▶ [EXTRACT]
<<<<

Those who are descended from those who immigrated through Ellis Island into one of the ethnic neighborhoods will find many photos to remind them of their heritage. There are also excellent photographic perspectives on the development of the African American community beginning from the Dutch slaveholding days.
The development of the major bridges is one of the visual pleasures of the book. The building of Central Park is a close second. The water piping pictures are quite remarkable, as well.
The book will delight those who do not know much about New York City, but would like to know more. Coming from California, New York City did not get much attention in the history books after the Revolutionary War except when financial markets crumbled. So much of this was new to me.
The book will probably be even more of a delight to those who are from New York City. This is almost like a family album.
I got a lot of pleasure from seeing how areas in the city that I know well have changed over the years. In many cases, you get to see an intersection as a farm, then as a tenement, then as a skyscraper, and sometimes even as a second (more famous) skyscraper.

>>>>

▶ [GOALS]
- A) Decide whether each statement agrees with the review of the New York City photo book, answering yes or no and quoting the words from the review that settle it: (i) The reviewer comes from California. (ii) The reviewer ranks the building of Central Park as the book's top visual pleasure. (iii) The book's photographs of the African American community begin in the Dutch slaveholding days.
- B) Rescale part of the entries, starting at the line of the entries that contains "Open User Messages from the sidebar" and stopping after the line that contains "I will point(997,400).". Rewrite only those lines, requests included, and multiply every coordinate in the answers by 1.2, rounding to whole numbers with halves going up.
The review and the entries below it have nothing to do with each other.

▶ [DATASET]
<<<<

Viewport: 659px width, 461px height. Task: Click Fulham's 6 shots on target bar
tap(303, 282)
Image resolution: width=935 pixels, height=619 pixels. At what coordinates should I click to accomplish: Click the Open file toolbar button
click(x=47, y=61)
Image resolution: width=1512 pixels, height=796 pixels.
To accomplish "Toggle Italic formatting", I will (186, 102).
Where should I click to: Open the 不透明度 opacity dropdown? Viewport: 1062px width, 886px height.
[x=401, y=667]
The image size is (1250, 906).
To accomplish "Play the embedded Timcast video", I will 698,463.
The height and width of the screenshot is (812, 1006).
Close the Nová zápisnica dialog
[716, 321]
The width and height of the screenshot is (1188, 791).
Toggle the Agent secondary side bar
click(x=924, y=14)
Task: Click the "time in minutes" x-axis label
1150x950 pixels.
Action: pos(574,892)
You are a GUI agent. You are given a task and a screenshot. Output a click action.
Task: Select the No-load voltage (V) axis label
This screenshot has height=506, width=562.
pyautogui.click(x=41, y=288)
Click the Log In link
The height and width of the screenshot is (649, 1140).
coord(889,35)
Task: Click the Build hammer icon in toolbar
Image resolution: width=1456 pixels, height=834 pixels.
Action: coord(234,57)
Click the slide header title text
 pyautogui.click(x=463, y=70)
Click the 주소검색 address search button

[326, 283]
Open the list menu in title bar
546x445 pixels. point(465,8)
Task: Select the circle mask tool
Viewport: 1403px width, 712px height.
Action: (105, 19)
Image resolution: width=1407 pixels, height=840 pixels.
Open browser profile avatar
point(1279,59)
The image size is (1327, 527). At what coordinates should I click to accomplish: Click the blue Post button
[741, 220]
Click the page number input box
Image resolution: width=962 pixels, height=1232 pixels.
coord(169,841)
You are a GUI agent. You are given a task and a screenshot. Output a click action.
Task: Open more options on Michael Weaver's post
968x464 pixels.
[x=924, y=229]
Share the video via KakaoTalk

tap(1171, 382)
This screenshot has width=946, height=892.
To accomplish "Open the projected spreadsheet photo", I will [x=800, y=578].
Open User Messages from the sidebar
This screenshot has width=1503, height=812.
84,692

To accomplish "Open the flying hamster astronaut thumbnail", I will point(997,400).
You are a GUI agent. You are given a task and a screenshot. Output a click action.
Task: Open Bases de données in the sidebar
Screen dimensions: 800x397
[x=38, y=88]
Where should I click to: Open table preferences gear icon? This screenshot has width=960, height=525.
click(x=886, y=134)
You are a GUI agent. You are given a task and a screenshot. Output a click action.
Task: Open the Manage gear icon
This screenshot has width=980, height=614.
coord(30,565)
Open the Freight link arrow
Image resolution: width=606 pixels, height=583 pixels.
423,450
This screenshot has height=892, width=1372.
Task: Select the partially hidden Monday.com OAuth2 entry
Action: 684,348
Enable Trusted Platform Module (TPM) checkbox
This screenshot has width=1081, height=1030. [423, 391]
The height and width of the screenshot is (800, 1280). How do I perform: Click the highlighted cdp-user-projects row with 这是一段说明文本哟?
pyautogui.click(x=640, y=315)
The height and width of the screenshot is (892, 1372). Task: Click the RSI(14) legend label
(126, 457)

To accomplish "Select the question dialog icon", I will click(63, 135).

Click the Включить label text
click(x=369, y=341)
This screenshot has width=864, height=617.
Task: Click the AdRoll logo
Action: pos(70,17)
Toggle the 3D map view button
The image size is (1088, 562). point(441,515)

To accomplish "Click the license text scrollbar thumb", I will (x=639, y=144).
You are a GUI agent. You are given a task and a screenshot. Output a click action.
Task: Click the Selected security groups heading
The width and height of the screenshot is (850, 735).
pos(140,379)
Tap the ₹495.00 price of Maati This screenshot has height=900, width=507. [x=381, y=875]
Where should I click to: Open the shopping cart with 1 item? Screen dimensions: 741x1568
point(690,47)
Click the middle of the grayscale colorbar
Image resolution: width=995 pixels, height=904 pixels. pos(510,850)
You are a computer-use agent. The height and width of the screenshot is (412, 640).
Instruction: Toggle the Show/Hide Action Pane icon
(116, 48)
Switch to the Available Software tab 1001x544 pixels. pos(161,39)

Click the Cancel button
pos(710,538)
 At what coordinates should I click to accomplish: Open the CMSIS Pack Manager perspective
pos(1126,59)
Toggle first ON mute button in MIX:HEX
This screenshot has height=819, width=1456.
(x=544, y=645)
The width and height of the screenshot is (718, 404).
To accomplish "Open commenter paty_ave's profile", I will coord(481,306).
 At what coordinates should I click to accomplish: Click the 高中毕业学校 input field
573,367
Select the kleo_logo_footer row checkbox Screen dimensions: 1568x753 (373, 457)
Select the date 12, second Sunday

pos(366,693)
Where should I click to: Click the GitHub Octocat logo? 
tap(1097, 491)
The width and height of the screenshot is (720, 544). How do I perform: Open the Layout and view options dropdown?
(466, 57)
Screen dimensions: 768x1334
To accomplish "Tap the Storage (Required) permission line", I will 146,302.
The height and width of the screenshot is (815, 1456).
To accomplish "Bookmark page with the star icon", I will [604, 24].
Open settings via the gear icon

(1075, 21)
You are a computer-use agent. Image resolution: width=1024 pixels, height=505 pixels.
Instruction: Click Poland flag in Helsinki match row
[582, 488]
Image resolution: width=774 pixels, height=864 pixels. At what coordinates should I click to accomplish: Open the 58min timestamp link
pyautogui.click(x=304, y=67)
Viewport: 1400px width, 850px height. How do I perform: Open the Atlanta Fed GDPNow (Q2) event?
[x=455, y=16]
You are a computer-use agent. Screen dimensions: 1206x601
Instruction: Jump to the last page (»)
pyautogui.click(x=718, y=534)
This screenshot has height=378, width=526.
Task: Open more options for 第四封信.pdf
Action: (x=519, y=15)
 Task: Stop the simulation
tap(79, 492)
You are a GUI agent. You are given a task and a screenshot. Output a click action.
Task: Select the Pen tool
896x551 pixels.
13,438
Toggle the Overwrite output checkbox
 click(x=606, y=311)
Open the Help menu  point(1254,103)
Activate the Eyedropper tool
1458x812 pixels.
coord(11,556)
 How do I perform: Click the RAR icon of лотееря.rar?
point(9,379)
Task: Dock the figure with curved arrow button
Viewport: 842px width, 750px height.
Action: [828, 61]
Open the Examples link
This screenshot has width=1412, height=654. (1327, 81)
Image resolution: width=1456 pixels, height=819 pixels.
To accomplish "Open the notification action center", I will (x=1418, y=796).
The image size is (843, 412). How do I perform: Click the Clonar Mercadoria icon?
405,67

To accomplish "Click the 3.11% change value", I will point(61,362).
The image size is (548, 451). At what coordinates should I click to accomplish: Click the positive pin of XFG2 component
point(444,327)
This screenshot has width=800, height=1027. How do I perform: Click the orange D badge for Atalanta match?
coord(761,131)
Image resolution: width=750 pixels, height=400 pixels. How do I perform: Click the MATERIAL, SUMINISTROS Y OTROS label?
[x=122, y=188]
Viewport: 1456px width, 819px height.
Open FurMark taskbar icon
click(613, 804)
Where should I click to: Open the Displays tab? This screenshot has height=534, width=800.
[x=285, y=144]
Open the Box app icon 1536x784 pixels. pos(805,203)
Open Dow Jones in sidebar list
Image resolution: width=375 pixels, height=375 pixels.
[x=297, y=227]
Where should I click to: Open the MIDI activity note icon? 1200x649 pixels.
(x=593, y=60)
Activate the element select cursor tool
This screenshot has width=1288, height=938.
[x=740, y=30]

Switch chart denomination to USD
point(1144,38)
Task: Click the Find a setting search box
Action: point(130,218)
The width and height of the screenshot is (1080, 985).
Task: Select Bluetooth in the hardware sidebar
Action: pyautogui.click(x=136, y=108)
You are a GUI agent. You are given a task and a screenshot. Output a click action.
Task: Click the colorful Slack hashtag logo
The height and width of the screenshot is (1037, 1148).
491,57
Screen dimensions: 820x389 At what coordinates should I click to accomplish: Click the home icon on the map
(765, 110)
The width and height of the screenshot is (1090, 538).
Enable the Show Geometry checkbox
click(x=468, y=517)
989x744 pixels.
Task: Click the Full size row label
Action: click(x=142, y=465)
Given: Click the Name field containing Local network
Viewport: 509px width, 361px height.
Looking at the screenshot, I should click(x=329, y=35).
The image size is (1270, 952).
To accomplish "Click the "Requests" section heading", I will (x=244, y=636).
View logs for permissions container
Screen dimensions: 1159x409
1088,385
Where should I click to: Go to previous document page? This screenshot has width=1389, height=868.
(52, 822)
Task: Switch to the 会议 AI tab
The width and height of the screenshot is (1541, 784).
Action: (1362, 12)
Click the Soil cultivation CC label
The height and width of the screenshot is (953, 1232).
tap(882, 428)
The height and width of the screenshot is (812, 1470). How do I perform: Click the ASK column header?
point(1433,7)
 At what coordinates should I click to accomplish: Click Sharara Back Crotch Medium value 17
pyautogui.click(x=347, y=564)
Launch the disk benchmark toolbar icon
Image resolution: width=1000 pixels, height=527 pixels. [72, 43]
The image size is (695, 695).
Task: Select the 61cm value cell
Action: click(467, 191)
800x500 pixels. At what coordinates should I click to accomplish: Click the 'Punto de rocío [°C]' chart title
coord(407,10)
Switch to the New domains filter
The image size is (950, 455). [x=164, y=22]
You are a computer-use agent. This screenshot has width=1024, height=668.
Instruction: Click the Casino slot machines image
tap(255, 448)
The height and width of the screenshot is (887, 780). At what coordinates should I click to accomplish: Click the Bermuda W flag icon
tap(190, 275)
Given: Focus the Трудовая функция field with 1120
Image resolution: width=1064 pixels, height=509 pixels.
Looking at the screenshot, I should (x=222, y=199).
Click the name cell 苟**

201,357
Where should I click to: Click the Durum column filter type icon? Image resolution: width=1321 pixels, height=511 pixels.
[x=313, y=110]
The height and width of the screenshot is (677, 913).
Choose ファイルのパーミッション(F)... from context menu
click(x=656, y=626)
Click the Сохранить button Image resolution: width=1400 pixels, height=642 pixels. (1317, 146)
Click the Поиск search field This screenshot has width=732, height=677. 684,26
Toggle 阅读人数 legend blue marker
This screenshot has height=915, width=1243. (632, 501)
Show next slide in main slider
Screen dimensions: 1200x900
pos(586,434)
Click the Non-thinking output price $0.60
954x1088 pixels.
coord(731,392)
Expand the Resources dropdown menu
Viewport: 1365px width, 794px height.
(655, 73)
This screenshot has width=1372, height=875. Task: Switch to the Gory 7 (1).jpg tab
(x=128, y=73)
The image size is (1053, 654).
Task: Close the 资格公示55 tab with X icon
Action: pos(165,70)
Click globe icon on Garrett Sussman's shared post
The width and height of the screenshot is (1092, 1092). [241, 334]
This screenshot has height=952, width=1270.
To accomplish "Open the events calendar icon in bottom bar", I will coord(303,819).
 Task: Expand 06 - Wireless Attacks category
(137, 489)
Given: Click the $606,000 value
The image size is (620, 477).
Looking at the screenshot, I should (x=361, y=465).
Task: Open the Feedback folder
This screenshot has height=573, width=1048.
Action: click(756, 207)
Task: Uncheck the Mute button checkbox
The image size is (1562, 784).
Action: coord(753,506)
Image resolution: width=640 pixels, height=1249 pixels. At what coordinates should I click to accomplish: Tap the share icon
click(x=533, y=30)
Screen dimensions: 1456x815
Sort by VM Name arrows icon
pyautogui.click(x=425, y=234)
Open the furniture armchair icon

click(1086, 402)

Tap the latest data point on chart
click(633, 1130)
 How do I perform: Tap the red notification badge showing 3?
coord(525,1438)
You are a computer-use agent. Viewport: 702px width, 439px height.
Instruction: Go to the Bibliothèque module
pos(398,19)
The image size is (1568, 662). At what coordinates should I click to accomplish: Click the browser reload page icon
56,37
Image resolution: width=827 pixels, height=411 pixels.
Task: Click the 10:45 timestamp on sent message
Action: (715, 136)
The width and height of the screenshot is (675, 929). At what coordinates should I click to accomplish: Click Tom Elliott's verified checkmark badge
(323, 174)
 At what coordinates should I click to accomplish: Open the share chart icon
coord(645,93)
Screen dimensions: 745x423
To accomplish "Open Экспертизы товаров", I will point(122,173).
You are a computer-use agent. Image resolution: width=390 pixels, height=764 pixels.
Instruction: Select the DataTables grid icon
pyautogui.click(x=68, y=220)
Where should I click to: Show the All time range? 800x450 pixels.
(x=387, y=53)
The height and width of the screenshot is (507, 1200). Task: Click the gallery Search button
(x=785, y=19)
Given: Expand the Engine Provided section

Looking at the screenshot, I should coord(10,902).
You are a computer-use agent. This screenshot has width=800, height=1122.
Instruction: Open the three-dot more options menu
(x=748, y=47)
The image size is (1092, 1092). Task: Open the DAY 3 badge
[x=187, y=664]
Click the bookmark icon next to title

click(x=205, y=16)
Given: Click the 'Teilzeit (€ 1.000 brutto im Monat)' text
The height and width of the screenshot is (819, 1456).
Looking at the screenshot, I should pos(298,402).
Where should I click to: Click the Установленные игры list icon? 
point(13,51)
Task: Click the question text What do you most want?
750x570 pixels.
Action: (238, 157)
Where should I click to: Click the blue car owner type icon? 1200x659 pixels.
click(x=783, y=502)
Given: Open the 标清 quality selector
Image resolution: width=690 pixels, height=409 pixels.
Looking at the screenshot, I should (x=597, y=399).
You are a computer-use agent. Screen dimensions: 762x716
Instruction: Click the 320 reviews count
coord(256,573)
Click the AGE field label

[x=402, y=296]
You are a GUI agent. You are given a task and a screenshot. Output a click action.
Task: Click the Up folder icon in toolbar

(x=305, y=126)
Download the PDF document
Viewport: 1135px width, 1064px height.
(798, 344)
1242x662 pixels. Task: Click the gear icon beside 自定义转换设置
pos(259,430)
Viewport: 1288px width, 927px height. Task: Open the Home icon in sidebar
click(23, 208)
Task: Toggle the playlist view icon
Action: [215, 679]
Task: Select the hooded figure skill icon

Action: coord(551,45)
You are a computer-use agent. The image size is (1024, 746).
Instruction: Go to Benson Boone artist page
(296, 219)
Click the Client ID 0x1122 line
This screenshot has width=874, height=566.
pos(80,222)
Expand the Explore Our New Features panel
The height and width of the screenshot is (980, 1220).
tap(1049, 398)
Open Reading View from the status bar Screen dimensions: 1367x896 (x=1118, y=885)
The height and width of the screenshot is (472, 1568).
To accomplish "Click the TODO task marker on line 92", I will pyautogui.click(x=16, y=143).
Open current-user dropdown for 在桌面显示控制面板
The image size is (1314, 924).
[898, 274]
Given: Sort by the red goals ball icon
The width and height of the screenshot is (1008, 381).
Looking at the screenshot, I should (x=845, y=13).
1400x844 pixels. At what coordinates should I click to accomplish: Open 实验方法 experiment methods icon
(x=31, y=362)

>>>>

▶ [EXPECTED OUTPUTS]
- A)
(i) Yes: "Coming from California"
(ii) No: "The building of Central Park is a close second."
(iii) Yes: "beginning from the Dutch slaveholding days"

- B)
Open User Messages from the sidebar
This screenshot has width=1503, height=812.
101,830

To accomplish "Open the flying hamster astronaut thumbnail", I will point(1196,480).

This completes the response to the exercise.